De hecho, es uno de los motivos de conflicto más frecuentes entre vecinos y por eso el Código Civil contempla una serie de derechos y obligaciones que permiten resolver este tipo de situaciones. Concretamente, tanto el artículo 591 como el 592 recogen las actuaciones que puede llevar a cabo la persona afectada por los árboles del vecino.

Concretamente, el artículo 591 señala que «no se podrá plantar árboles cerca de una heredad ajena sino a la distancia autorizada por las ordenanzas o la costumbre del lugar, y, en su defecto, a la de dos metros de la línea divisoria de las heredades si la plantación se hace de árboles altos, y a la de 50 centímetros si la plantación es de arbustos o árboles bajos. Todo propietario tiene derecho a pedir que se arranquen los árboles que en adelante se plantaren a menor distancia de su heredad».
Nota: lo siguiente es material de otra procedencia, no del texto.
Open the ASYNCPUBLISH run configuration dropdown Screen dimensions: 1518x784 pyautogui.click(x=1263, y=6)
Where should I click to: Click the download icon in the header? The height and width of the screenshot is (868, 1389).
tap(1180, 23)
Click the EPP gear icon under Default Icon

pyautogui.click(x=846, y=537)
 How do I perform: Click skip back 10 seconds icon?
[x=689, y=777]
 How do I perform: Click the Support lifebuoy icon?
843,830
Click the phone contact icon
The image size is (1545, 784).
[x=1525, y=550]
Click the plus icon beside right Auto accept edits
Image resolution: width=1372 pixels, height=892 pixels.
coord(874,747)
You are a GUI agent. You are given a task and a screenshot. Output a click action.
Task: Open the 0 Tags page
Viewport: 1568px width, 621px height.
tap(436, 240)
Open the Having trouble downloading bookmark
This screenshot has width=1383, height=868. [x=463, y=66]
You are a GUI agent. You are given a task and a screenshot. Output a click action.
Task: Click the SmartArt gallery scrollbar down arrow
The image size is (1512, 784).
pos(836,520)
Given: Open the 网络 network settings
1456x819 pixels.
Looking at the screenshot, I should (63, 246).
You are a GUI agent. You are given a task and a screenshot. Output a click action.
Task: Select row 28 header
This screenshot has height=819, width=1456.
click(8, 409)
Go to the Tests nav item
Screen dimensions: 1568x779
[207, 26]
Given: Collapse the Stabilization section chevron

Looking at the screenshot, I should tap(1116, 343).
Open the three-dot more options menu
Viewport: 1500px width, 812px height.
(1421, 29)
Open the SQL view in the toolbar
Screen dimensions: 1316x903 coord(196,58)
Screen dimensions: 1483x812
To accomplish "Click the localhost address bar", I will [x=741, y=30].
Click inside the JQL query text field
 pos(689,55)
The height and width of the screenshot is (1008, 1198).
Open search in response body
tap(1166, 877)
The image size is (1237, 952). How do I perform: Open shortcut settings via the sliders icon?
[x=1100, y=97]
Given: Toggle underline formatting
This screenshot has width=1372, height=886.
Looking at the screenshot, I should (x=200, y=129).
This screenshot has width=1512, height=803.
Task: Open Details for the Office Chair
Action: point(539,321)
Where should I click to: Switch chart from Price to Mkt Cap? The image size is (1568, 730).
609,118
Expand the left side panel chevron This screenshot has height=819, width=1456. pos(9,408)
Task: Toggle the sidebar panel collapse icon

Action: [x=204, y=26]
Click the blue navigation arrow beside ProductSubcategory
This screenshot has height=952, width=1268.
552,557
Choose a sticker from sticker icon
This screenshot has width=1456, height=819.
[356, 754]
Por tanto, en este artículo se señalan las distancias mínimas que deben respetarse respecto a las propiedades vecinas. En caso de que no se cumpla con la legislación, lo propietarios pueden pedir que se arranquen los árboles.

Sin embargo, el artículo 592 es todavía más contundente y permite actuar a los propietarios afectados por árboles o arbustos colindantes.

  • «Si las ramas de algunos árboles se extendieren sobre una heredad, jardines o patios vecinos, tendrá el dueño de éstos derecho a reclamar que se corten en cuanto se extiendan sobre su propiedad, y si fueren las raíces de los árboles vecinos las que se extendiesen en suelo de otro, el dueño del suelo en que se introduzcan podrá cortarlas por sí mismo dentro de su heredad».

Pese a que la ley está de nuestra parte si los árboles ajenos invaden nuestro jardín, lo cierto es que siempre es mejor intentar una salida dialogada a este conflicto. Habitualmente, hablar con el vecino y buscar una solución pacífica suele ser la mejor manera de solucionar el problema. Si no es posible, entonces siempre tendremos a nuestra disposición la ley.